_WHAT THE TASK REQUIRES_
An exact copy of every entry is required, minus the pictures.

----

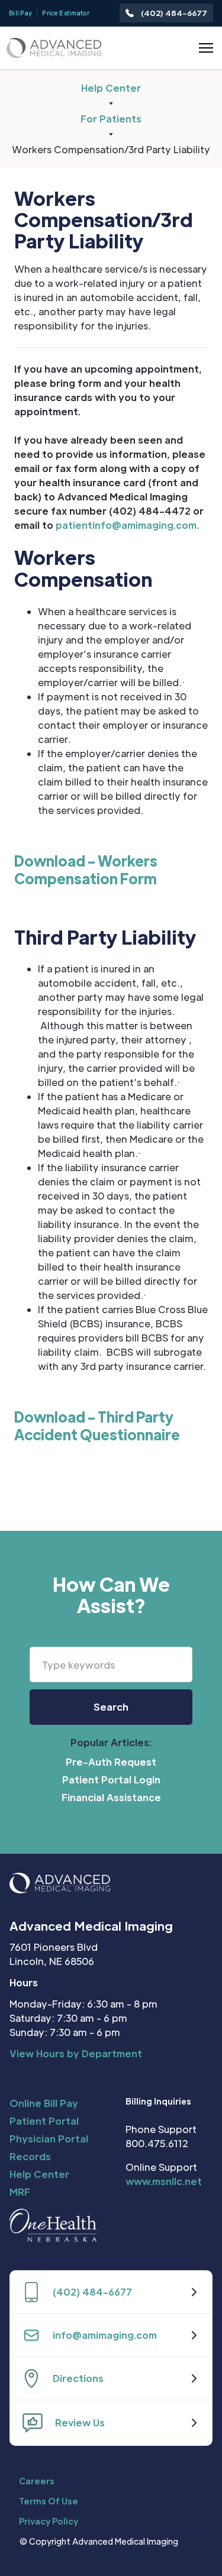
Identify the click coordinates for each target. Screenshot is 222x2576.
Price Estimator (65, 13)
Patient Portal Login (111, 1779)
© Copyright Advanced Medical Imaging (98, 2541)
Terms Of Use (48, 2501)
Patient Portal (44, 2121)
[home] (54, 47)
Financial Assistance (111, 1797)
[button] (203, 48)
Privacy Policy (48, 2521)
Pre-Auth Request (111, 1762)
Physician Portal (48, 2138)
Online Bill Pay (43, 2103)
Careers (36, 2480)
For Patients (111, 118)
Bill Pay (20, 13)
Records (30, 2156)
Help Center (111, 88)
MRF (19, 2192)
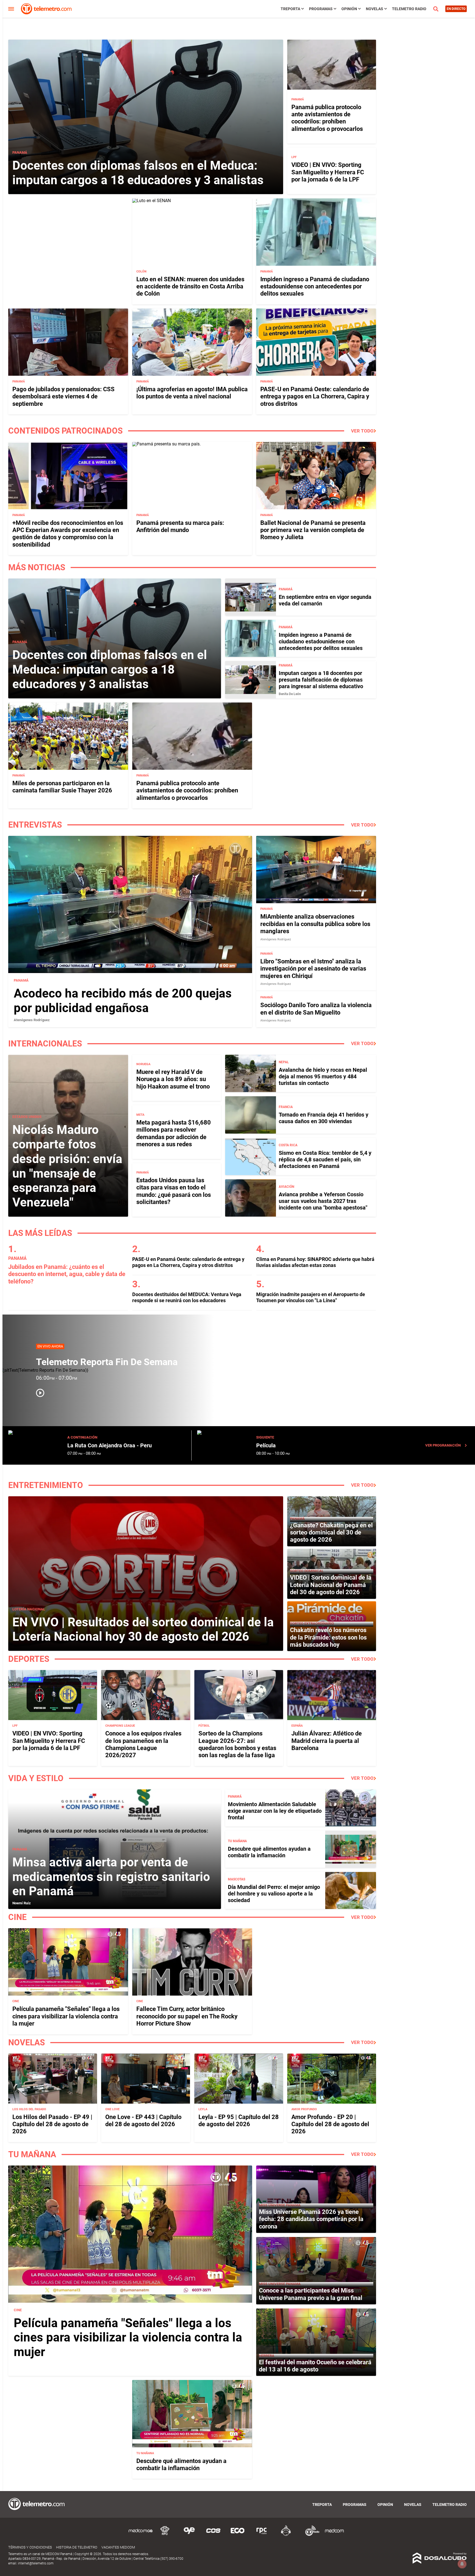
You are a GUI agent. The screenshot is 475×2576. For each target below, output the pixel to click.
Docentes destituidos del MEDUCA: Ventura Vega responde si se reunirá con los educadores (186, 1297)
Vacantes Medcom (118, 2547)
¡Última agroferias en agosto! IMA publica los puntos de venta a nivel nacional (192, 393)
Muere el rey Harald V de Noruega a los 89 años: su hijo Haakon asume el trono (173, 1079)
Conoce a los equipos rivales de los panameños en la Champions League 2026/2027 (143, 1744)
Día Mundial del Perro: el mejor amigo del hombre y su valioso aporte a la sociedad (274, 1893)
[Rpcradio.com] (262, 2535)
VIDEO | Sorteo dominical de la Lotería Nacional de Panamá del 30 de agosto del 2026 (330, 1585)
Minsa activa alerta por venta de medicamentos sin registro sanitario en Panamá (111, 1877)
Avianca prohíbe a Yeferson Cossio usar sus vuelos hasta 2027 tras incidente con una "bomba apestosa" (323, 1201)
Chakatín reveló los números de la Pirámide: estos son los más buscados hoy (328, 1637)
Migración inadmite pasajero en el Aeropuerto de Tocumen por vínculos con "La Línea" (310, 1297)
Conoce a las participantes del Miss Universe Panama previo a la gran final (310, 2294)
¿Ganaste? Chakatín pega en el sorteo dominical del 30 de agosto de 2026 (331, 1532)
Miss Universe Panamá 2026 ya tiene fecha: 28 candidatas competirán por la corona (311, 2219)
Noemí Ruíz (21, 1903)
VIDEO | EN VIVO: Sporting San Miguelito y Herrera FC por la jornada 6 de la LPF (327, 172)
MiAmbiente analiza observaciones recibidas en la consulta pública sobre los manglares (315, 924)
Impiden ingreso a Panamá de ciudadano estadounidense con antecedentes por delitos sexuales (314, 286)
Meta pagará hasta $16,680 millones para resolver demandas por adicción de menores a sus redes (173, 1133)
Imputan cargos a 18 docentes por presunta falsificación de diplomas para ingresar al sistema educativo (321, 680)
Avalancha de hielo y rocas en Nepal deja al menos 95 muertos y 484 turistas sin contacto (323, 1076)
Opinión (349, 9)
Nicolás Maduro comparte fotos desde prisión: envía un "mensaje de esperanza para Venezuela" (67, 1166)
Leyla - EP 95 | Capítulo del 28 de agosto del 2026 (238, 2121)
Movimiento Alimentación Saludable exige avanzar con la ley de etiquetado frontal (275, 1811)
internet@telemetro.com (36, 2563)
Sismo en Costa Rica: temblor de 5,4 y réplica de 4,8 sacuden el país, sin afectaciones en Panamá (325, 1159)
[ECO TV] (237, 2535)
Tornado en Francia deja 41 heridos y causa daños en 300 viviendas (323, 1118)
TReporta (290, 9)
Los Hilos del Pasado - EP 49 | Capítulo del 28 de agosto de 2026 (52, 2124)
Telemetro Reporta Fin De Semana (107, 1361)
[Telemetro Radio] (310, 2535)
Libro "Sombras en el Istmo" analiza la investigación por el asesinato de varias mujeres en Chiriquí (313, 968)
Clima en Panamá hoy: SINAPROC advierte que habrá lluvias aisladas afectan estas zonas (315, 1262)
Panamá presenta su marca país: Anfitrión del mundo (180, 526)
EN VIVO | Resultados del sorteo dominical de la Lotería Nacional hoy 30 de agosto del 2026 (143, 1629)
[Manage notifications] (462, 2564)
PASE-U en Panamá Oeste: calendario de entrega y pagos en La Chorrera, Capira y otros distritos (314, 396)
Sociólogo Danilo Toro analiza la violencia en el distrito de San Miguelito (316, 1009)
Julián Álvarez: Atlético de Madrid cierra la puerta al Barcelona (326, 1740)
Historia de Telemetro (76, 2547)
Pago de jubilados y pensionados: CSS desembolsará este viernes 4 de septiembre (63, 396)
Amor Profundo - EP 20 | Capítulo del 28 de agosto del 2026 (330, 2124)
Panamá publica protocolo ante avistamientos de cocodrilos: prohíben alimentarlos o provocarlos (327, 118)
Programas (321, 9)
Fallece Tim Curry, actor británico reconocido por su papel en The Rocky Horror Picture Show (187, 2016)
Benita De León (290, 694)
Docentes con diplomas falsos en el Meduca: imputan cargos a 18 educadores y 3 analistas (138, 172)
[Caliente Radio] (286, 2535)
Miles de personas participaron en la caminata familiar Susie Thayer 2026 (62, 787)
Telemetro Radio (409, 9)
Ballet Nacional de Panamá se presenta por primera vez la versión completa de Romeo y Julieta (313, 530)
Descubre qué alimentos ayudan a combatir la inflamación (269, 1852)
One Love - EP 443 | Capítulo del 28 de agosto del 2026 (143, 2121)
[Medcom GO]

----

_FINISHED EXERCISE_
Identify the click coordinates for each target. Screenshot is 222x2576.
Price Estimator (65, 13)
Patient Portal Login (111, 1779)
© Copyright Advanced Medical Imaging (98, 2541)
Terms Of Use (48, 2501)
Patient Portal (44, 2121)
[home] (54, 47)
Financial Assistance (111, 1797)
[button] (203, 48)
Privacy Policy (48, 2521)
Pre-Auth Request (111, 1762)
Physician Portal (48, 2138)
Online Bill Pay (43, 2103)
Careers (36, 2480)
For Patients (111, 118)
Bill Pay (20, 13)
Records (30, 2156)
Help Center (111, 88)
MRF (19, 2192)
You are a GUI agent. The screenshot is 475×2576. For each target below, output the pixel to click.
Docentes destituidos del MEDUCA: Ventura Vega responde si se reunirá con los educadores (186, 1297)
Vacantes Medcom (118, 2547)
¡Última agroferias en agosto! IMA publica los puntos de venta a nivel nacional (192, 393)
Muere el rey Harald V de Noruega a los 89 años: su hijo Haakon asume el trono (173, 1079)
Conoce a los equipos rivales de los panameños en la Champions League 2026/2027 (143, 1744)
Día Mundial del Perro: el mejor amigo del hombre y su valioso aporte a la sociedad (274, 1893)
[Rpcradio.com] (262, 2535)
VIDEO | Sorteo dominical de la Lotería Nacional de Panamá del 30 de agosto del 2026 (330, 1585)
Minsa activa alerta por venta de medicamentos sin registro sanitario en Panamá (111, 1877)
Avianca prohíbe a Yeferson Cossio usar sus vuelos hasta 2027 tras incidente con una "bomba apestosa" (323, 1201)
Chakatín reveló los números de la Pirámide: estos son los más buscados hoy (328, 1637)
Migración inadmite pasajero en el Aeropuerto de Tocumen por vínculos con "La Línea" (310, 1297)
Conoce a las participantes del Miss Universe Panama previo a la gran final (310, 2294)
¿Ganaste? Chakatín pega en el sorteo dominical del 30 de agosto de 2026 (331, 1532)
Miss Universe Panamá 2026 ya tiene fecha: 28 candidatas competirán por la corona (311, 2219)
Noemí Ruíz (21, 1903)
VIDEO | EN VIVO: Sporting San Miguelito y Herrera FC por la jornada 6 de la LPF (327, 172)
MiAmbiente analiza observaciones recibidas en la consulta pública sobre los manglares (315, 924)
Impiden ingreso a Panamá de ciudadano estadounidense con antecedentes por delitos sexuales (314, 286)
Meta pagará hasta $16,680 millones para resolver demandas por adicción de menores a sus redes (173, 1133)
Imputan cargos a 18 docentes por presunta falsificación de diplomas para ingresar al sistema educativo (321, 680)
Avalancha de hielo y rocas en Nepal deja al menos 95 muertos y 484 turistas sin contacto (323, 1076)
Opinión (349, 9)
Nicolás Maduro comparte fotos desde prisión: envía un "mensaje de esperanza para Venezuela" (67, 1166)
Leyla - EP 95 | Capítulo del 28 de agosto del 2026 (238, 2121)
Movimiento Alimentación Saludable exige avanzar con la ley de etiquetado frontal (275, 1811)
internet@telemetro.com (36, 2563)
Sismo en Costa Rica: temblor de 5,4 y réplica de 4,8 sacuden el país, sin afectaciones en Panamá (325, 1159)
[ECO TV] (237, 2535)
Tornado en Francia deja 41 heridos y causa daños en 300 viviendas (323, 1118)
TReporta (290, 9)
Los Hilos del Pasado - EP 49 | Capítulo del 28 de agosto de 2026 (52, 2124)
Telemetro Reporta Fin De Semana (107, 1361)
[Telemetro Radio] (310, 2535)
Libro "Sombras en el Istmo" analiza la investigación por el asesinato de varias mujeres en Chiriquí (313, 968)
Clima en Panamá hoy: SINAPROC advierte que habrá lluvias aisladas afectan estas zonas (315, 1262)
Panamá presenta su marca país: Anfitrión del mundo (180, 526)
EN VIVO | Resultados del sorteo dominical de la Lotería Nacional hoy 30 de agosto del 2026 (143, 1629)
[Manage notifications] (462, 2564)
PASE-U en Panamá Oeste: calendario de entrega y pagos en La Chorrera, Capira y otros distritos (314, 396)
Sociólogo Danilo Toro analiza la violencia en el distrito de San Miguelito (316, 1009)
Julián Álvarez: Atlético de Madrid cierra la puerta al Barcelona (326, 1740)
Historia de Telemetro (76, 2547)
Pago de jubilados y pensionados: CSS desembolsará este viernes 4 de septiembre (63, 396)
Amor Profundo - EP 20 | Capítulo del 28 de agosto del 2026 (330, 2124)
Panamá publica protocolo ante avistamientos de cocodrilos: prohíben alimentarlos o provocarlos (327, 118)
Programas (321, 9)
Fallece Tim Curry, actor británico reconocido por su papel en The Rocky Horror Picture Show (187, 2016)
Benita De León (290, 694)
Docentes con diplomas falsos en el Meduca: imputan cargos a 18 educadores y 3 analistas (138, 172)
[Caliente Radio] (286, 2535)
Miles de personas participaron en la caminata familiar Susie Thayer 2026 (62, 787)
Telemetro Radio (409, 9)
Ballet Nacional de Panamá se presenta por primera vez la versión completa de Romeo y Julieta (313, 530)
Descubre qué alimentos ayudan a combatir la inflamación (269, 1852)
One Love - EP 443 | Capítulo del 28 de agosto del 2026 (143, 2121)
[Medcom GO]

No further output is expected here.